:: Records for the exercise ::
--- START ---

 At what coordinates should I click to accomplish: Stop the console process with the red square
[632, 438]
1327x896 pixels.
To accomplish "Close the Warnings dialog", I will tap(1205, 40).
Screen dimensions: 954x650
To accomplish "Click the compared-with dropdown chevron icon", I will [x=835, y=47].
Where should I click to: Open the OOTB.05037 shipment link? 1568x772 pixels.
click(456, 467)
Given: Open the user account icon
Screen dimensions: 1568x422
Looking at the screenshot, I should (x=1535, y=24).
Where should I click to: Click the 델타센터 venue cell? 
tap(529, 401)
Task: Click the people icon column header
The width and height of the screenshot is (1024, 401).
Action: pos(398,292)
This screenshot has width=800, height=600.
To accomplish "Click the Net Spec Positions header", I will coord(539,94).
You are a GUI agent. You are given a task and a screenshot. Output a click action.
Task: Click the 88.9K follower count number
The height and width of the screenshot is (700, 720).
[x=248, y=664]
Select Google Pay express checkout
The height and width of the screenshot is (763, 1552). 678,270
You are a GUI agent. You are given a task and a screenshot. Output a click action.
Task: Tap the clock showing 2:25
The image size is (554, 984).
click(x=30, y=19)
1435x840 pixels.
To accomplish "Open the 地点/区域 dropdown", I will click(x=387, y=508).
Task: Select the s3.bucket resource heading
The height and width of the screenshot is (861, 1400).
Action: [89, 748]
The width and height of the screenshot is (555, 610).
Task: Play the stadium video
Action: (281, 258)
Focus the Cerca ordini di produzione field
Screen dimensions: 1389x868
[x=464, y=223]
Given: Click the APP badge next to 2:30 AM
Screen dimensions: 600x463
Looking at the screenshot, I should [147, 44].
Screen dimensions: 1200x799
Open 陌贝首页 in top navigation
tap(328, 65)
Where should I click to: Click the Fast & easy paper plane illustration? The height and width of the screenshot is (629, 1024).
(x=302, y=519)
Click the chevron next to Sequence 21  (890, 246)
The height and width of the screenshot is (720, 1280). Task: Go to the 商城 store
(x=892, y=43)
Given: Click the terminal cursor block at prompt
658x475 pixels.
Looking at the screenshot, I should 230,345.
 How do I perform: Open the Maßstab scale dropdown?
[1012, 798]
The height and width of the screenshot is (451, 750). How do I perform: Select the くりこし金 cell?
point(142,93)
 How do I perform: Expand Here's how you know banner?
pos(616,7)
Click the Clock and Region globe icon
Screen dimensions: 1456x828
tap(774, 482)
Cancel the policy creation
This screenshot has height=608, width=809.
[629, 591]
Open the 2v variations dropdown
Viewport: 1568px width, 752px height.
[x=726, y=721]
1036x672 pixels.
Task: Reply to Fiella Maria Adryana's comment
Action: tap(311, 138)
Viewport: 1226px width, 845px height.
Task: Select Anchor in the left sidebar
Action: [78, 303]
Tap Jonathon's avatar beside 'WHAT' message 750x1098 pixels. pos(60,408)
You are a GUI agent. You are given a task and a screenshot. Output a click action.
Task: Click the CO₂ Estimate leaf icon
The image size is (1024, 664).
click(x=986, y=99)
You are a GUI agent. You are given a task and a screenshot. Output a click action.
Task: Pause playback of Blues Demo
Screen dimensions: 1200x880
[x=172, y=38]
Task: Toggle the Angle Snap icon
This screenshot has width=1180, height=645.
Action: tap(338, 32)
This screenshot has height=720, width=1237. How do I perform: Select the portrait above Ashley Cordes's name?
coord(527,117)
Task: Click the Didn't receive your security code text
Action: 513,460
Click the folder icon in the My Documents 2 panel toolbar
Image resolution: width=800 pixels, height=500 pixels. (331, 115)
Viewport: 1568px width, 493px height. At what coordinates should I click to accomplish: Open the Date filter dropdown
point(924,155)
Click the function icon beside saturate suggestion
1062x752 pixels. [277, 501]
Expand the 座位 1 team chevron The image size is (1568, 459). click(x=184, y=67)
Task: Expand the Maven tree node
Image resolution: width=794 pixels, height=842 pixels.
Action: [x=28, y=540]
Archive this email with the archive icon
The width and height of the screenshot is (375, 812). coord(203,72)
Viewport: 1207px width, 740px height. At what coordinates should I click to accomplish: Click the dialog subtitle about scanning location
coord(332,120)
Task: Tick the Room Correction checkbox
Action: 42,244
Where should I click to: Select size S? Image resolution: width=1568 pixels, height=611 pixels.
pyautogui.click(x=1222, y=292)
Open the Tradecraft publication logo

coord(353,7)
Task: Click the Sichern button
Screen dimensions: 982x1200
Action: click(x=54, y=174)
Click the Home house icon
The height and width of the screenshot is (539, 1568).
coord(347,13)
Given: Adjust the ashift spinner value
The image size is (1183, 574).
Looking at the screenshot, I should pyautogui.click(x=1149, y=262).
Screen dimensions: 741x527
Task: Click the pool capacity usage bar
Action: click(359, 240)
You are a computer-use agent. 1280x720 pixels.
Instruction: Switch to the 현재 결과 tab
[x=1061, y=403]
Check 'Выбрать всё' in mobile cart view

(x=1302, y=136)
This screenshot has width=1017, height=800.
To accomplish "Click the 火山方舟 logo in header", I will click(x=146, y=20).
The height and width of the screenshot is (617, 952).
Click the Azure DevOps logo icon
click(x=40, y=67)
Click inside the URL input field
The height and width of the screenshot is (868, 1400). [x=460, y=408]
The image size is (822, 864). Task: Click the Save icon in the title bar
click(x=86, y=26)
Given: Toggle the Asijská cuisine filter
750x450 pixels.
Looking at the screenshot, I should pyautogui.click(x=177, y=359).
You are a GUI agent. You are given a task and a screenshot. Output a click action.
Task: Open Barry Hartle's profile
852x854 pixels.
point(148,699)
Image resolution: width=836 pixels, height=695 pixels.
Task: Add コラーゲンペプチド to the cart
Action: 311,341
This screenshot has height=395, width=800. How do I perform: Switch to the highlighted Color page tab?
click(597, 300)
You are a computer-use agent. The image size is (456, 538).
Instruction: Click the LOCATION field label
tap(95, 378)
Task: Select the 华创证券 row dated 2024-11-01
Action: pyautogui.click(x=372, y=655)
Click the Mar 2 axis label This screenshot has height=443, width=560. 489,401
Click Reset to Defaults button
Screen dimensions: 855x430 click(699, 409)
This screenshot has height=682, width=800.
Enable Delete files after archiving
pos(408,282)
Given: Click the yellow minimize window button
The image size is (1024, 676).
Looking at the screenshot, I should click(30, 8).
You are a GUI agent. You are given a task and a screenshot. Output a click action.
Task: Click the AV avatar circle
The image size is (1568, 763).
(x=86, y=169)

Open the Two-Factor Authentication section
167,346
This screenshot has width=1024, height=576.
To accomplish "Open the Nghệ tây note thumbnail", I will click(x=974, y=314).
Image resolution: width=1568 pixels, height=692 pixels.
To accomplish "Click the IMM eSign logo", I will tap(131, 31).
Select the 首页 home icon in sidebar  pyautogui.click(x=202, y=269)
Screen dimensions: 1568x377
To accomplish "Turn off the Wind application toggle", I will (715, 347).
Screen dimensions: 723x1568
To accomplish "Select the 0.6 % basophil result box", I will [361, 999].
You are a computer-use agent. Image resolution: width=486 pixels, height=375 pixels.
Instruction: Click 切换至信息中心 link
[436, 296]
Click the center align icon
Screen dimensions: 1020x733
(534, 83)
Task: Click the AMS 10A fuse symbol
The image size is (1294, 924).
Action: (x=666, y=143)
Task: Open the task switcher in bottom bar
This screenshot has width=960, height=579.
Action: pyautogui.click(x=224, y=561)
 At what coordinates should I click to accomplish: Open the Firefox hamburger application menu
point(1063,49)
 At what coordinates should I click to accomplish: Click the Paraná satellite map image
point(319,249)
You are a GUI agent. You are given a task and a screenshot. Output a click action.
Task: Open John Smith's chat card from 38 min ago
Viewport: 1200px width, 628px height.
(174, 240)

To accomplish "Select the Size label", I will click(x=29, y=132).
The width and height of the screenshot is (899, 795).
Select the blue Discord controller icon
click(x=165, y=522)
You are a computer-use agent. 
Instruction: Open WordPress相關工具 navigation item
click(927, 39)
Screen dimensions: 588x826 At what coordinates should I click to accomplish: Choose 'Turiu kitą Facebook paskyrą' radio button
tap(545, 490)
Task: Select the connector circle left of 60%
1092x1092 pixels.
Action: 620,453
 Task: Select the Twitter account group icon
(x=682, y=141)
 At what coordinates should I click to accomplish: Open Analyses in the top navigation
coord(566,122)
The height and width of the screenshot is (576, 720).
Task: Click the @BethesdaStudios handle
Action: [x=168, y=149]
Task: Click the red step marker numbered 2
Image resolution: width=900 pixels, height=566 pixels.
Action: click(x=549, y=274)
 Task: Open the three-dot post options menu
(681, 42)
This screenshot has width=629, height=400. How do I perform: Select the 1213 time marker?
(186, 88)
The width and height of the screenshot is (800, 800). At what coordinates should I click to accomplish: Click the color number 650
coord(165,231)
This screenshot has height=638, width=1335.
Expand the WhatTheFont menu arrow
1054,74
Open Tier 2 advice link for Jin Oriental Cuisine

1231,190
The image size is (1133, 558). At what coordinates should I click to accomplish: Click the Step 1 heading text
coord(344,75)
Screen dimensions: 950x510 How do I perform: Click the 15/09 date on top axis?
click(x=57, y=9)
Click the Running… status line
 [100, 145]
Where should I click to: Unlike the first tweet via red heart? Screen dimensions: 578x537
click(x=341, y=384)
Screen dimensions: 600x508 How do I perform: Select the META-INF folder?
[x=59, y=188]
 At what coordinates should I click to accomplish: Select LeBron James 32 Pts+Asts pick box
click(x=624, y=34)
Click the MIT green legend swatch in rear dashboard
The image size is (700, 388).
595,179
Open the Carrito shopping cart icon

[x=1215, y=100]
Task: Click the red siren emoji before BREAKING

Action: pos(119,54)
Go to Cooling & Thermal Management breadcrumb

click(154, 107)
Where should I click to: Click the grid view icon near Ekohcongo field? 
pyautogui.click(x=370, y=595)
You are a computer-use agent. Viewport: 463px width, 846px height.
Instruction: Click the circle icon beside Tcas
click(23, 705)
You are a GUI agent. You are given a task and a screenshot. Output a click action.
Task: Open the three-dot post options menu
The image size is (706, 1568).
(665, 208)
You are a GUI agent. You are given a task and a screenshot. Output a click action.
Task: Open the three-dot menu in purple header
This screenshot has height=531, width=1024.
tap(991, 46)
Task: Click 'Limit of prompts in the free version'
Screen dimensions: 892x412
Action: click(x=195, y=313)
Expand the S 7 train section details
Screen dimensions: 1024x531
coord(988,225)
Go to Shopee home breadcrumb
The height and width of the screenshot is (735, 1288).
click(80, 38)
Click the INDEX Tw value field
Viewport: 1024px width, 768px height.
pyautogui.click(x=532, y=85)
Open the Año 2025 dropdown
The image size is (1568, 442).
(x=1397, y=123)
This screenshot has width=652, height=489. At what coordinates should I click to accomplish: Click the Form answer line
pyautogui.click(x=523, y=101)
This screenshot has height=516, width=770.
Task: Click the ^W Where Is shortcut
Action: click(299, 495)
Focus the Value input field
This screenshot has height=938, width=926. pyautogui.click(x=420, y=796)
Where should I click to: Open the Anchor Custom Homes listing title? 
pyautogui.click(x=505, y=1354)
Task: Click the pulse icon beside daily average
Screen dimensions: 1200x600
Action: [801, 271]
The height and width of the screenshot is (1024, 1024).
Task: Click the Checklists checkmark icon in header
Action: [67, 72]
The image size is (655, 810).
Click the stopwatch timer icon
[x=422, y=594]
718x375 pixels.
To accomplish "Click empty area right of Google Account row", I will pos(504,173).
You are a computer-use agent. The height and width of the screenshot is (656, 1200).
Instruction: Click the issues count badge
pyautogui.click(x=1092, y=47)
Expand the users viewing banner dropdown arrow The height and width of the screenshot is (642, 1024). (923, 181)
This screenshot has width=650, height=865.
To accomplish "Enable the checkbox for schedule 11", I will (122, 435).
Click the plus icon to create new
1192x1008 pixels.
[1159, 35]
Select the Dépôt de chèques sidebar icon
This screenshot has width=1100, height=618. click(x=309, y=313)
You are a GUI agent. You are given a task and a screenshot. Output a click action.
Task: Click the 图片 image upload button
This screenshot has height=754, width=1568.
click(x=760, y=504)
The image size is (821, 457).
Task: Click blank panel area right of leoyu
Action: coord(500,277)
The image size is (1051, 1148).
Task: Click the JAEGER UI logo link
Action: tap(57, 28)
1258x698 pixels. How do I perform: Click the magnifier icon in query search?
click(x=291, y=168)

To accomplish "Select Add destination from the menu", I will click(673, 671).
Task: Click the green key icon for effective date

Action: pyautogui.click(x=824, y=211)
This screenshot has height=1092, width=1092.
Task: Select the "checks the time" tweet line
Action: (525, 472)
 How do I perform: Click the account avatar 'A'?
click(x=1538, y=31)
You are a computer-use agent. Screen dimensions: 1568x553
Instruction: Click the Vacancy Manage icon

--- END ---

:: Work item ::
Exactly how many lines of the listing above hold the word "next"? Give the number alone.

:: The answer ::
2